In this study, an adventitious root (AR) culture system was established from C. sativa using two representative plant growth regulators-naphthaleneacetic acid (NAA; hereafter referred to as N-ARs) and indole-3-butyric acid (IBA; hereafter referred to as I-ARs) -from which plant-derived nanovesicles (PDNVs) were subsequently isolated (hereafter N-PDNVs and I-PDNVs, respectively).
The resulting N-PDNVs and I-PDNVs exhibited average diameters of 128 ± 2 and 124 ± 4 nm, respectively, with zeta potentials of -12.9 and -15.7 mV. Both PDNV types maintained structural integrity and colloidal stability under diverse external stress conditions, underscoring their physicochemical robustness. Metabolite profiling of PDNVs revealed 25 distinct metabolites.

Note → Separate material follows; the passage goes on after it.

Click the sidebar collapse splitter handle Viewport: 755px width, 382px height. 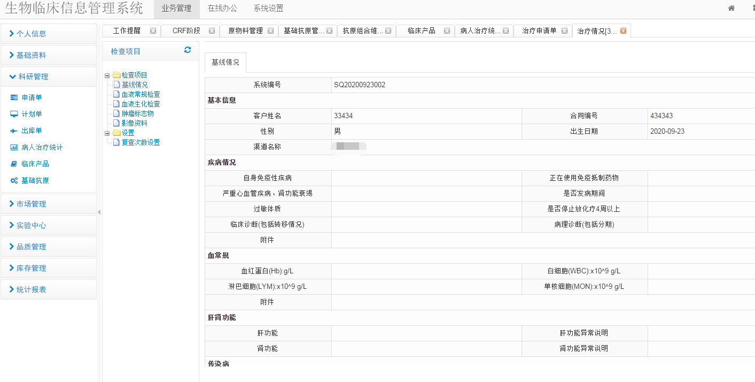click(x=99, y=212)
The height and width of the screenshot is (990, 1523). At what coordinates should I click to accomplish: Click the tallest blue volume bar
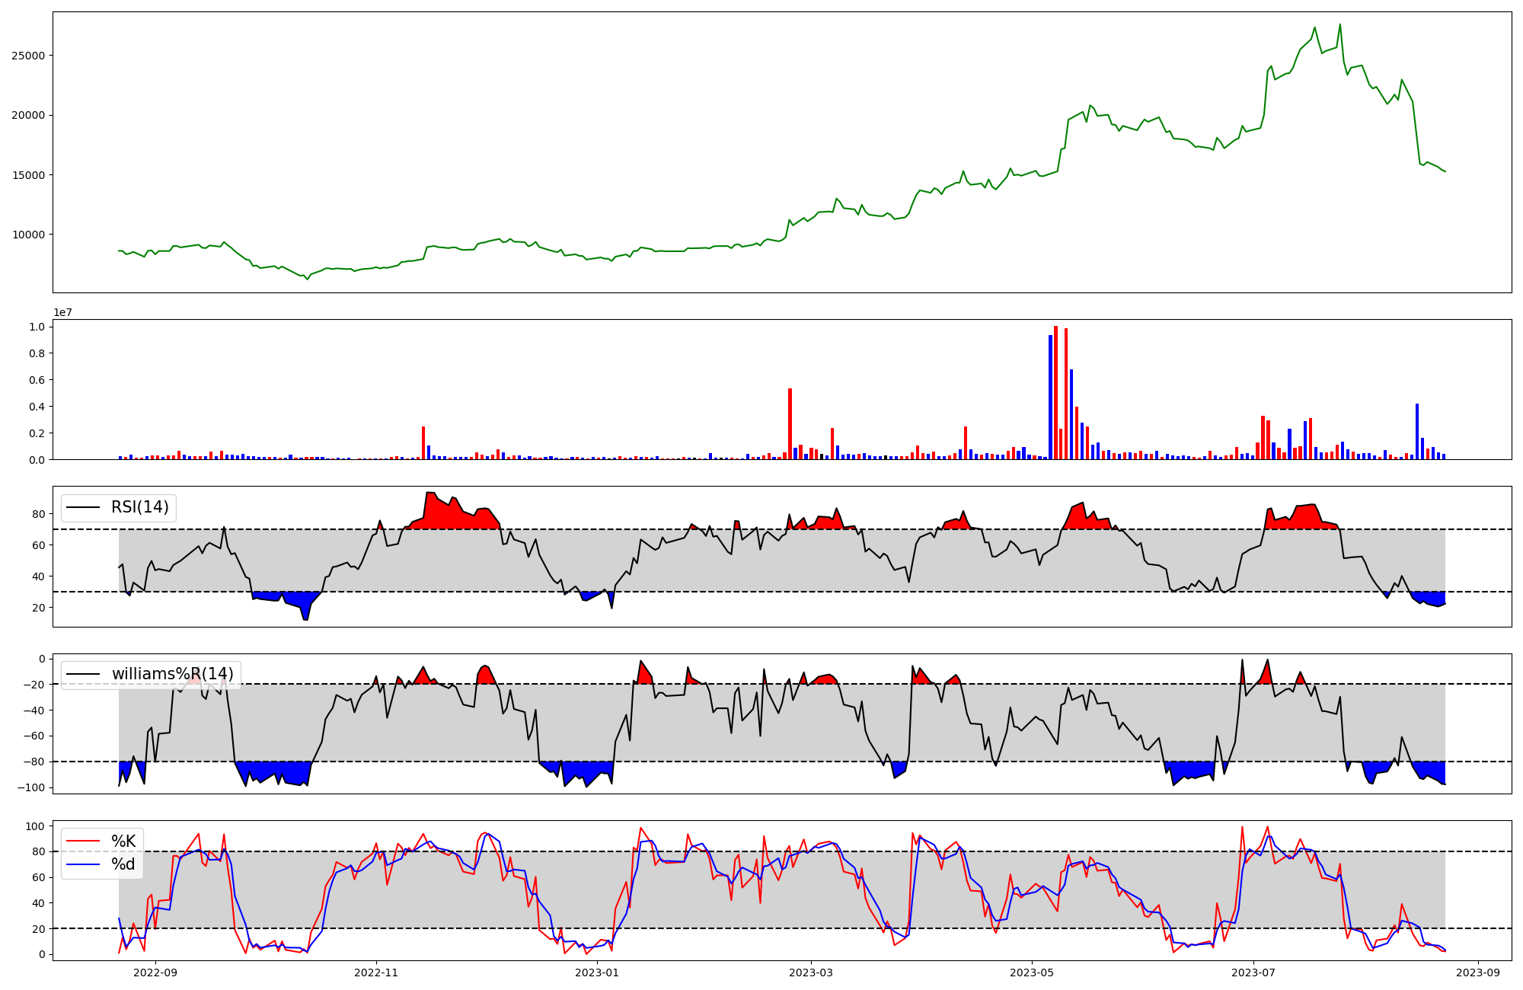tap(1050, 397)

Functionally, I-PDNVs markedly enhanced dendritic cell maturation through Toll-like receptor 2 (TLR2)- and TLR4-dependent pathways, promoted T cell proliferation and activation (notably IFN-γ- and IL-17A-producing subsets), and increased natural killer (NK) cell activity compared with N-PDNVs.
In immunosuppressed and tumour-bearing mouse models, I-PDNVs further augmented NK cell, Th1 and cytotoxic T lymphocyte (CTL) responses, thereby confirming their superior potential as immunotherapeutic agents. Moreover, in immunized mouse models, OVA257-264-encapsulated I-PDNVs demonstrated a clear advantage as a vaccine delivery platform by eliciting a potent OVA257-264-specific CTL response.

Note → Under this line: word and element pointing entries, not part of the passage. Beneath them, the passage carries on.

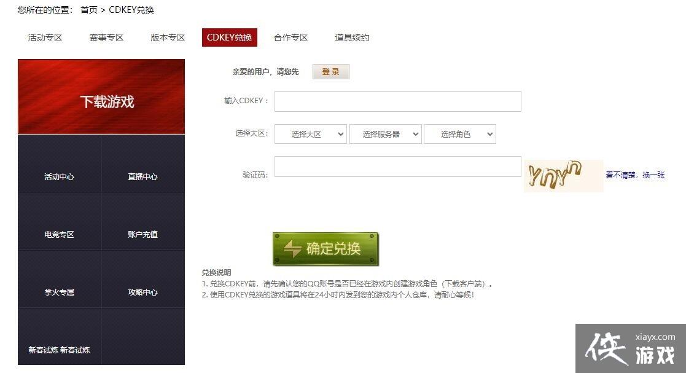Screen dimensions: 686x373
Task: Click the 下载游戏 red banner
Action: click(101, 96)

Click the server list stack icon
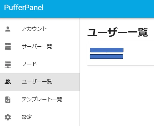[8, 47]
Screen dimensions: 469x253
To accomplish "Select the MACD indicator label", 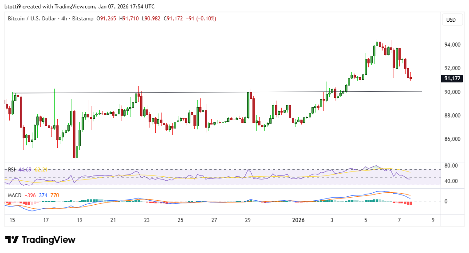I will pos(15,195).
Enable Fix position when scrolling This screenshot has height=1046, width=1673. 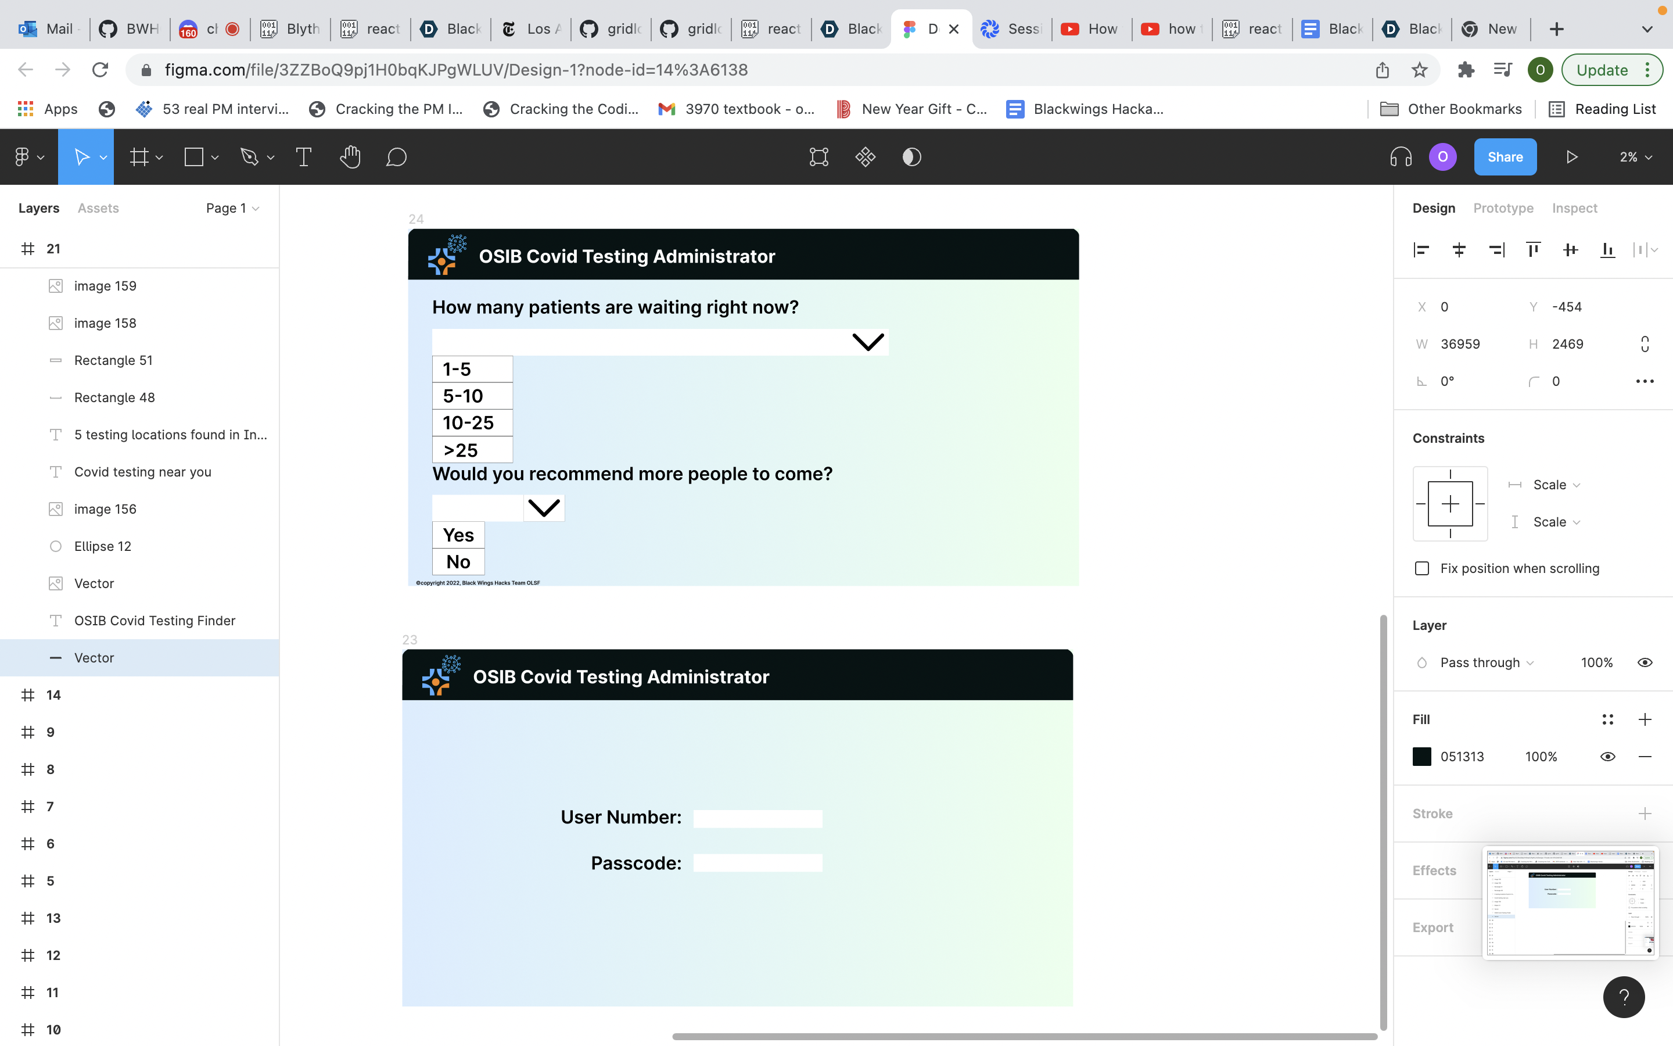[x=1422, y=568]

When applied as a prophylactic cancer vaccine, they not only delayed tumour growth but also reshaped the antitumour immune landscape, characterized by enhanced CTL responses, reduced regulatory T cell frequencies and diminished exhausted CD8⁺ T cell populations.

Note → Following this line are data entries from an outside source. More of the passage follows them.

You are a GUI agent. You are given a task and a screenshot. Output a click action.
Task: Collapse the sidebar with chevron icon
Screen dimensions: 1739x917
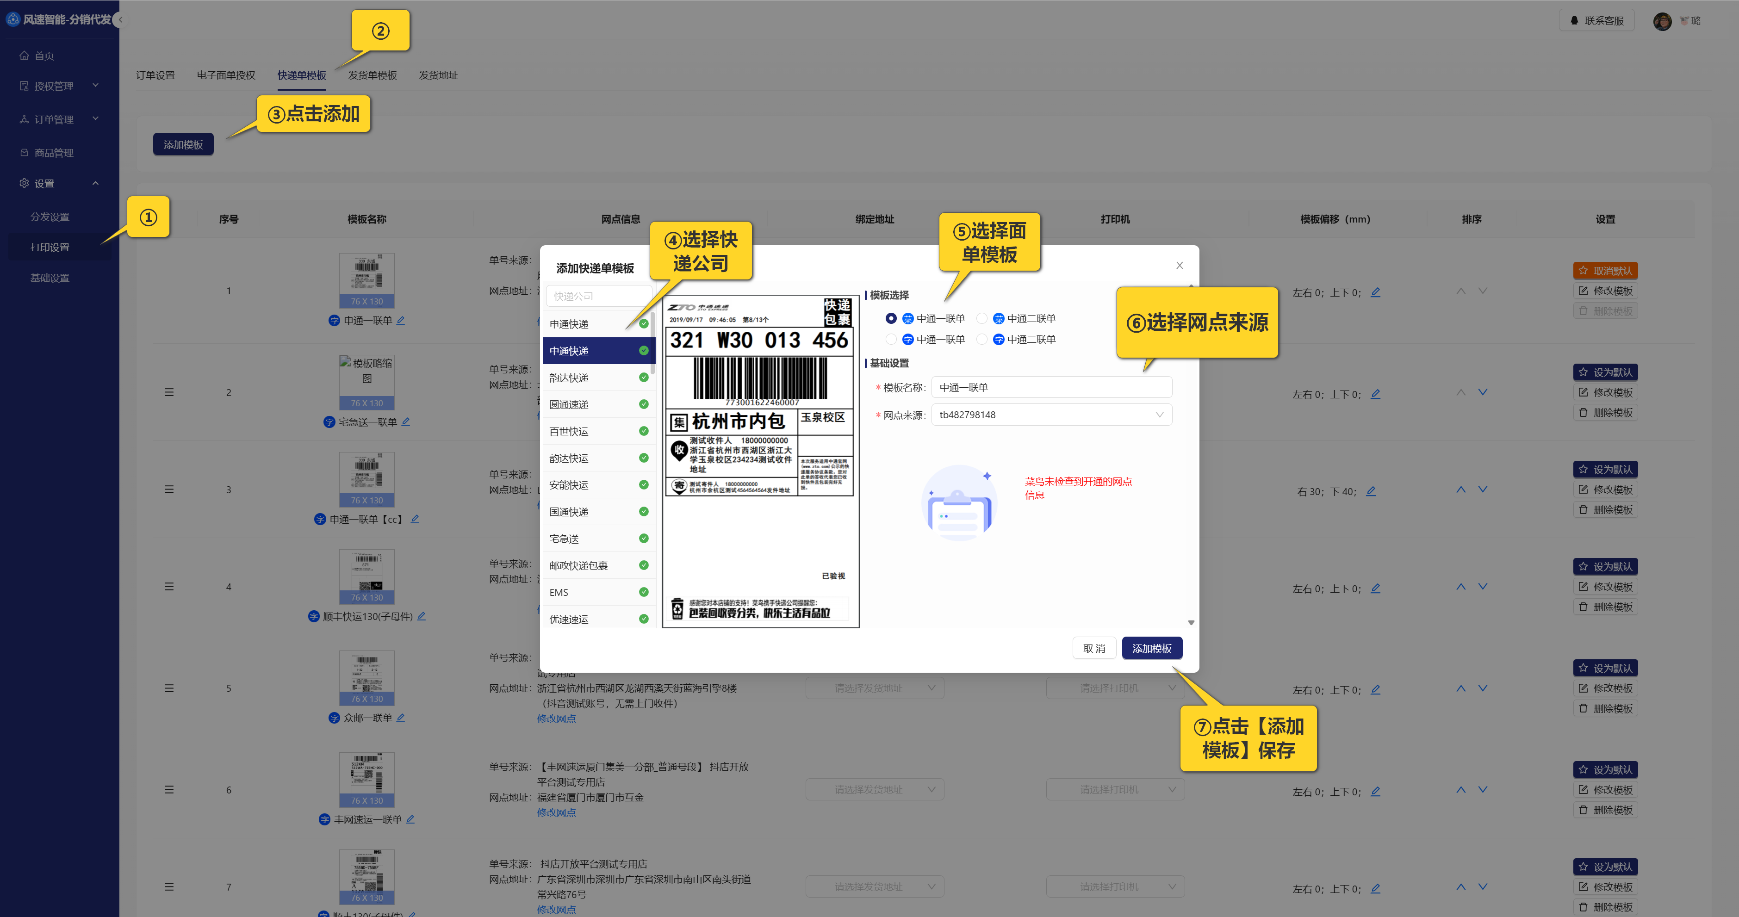pos(120,20)
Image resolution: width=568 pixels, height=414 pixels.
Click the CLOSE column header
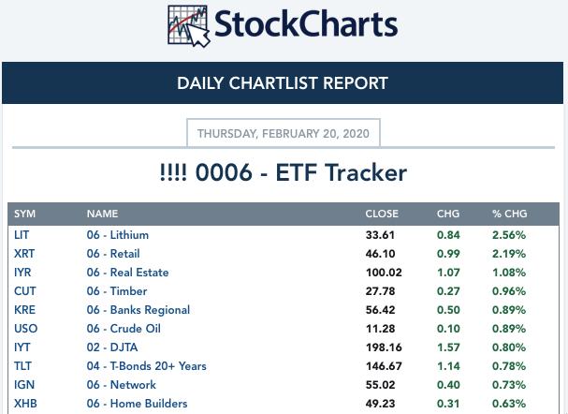(x=382, y=214)
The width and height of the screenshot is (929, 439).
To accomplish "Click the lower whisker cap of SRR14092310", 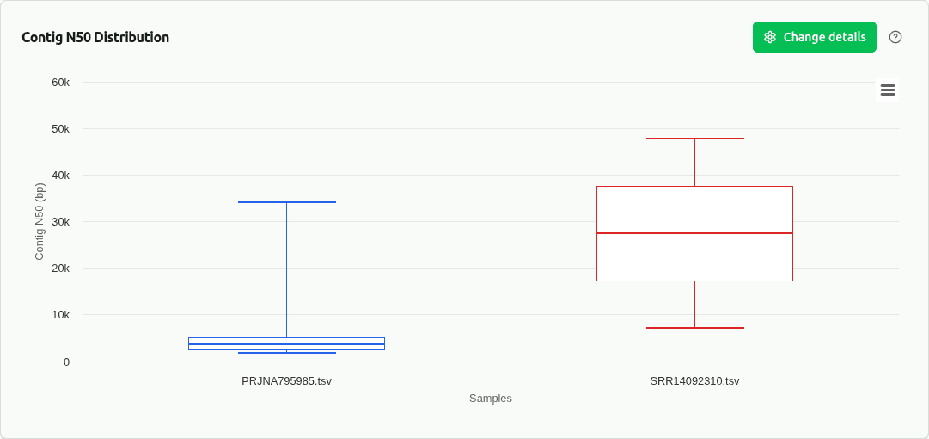I will point(694,328).
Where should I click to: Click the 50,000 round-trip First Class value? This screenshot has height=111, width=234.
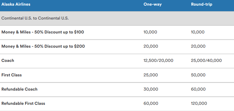tap(198, 75)
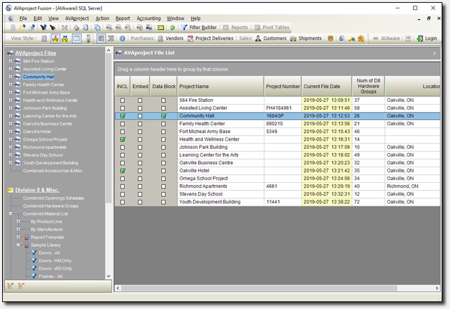Uncheck INCL for Oakville Hotel row
This screenshot has height=309, width=450.
point(123,170)
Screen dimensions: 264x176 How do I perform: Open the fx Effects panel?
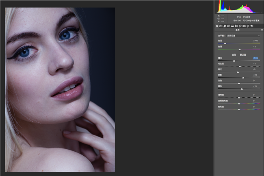coord(240,26)
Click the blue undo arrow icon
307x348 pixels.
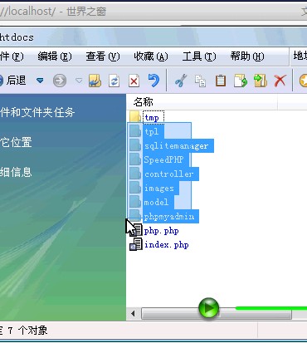pyautogui.click(x=154, y=81)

Collectively, these findings highlight the potential of I-PDNVs as dual-function PDNVs, serving both as immunotherapeutic agents and as vaccine delivery platforms for applications requiring reinforced Th1, CTL and NK cell responses.”
“Nanovesicles, commonly referred to as extracellular vesicles (EVs) are secreted by various organisms or are artificially isolated under various conditions, with their sizes ranging from 30 nm to 10 µm. Owing to their functional properties, such as immunity promotion, inflammation control and antioxidant activities, nanovesicles have attracted attention as promising candidates for drug delivery systems (DDS) and for treating various immune-related diseases, including cancers, infectious diseases and autoimmune disorders.”
“Our study is the first to report the differences in the metabolic properties and immunoenhancing efficacy between I-PDNVs and N-PDNVs isolated from C. sativa AR induced by two distinct plant hormones, IBA and NAA. I-PDNVs strongly promoted a Th1-biased immune response by inducing both innate and adaptive immune activation, demonstrating their superior potential as an immunotherapeutic agent for immunosuppression and cancer treatment. Furthermore, the multifunctionality of I-PDNVs is highlighted by validating their potential as an integrated adjuvant and DDS in a cancer vaccine model.
Our findings suggest that I-PDNVs are promising immunotherapeutic candidates not only for cancer treatment, but also for intracellular infectious diseases and chronic viral infections, emphasizing their role as a multifunctional nanomaterial capable of integrating adjuvant and vaccine delivery functions for next-generation vaccine development.”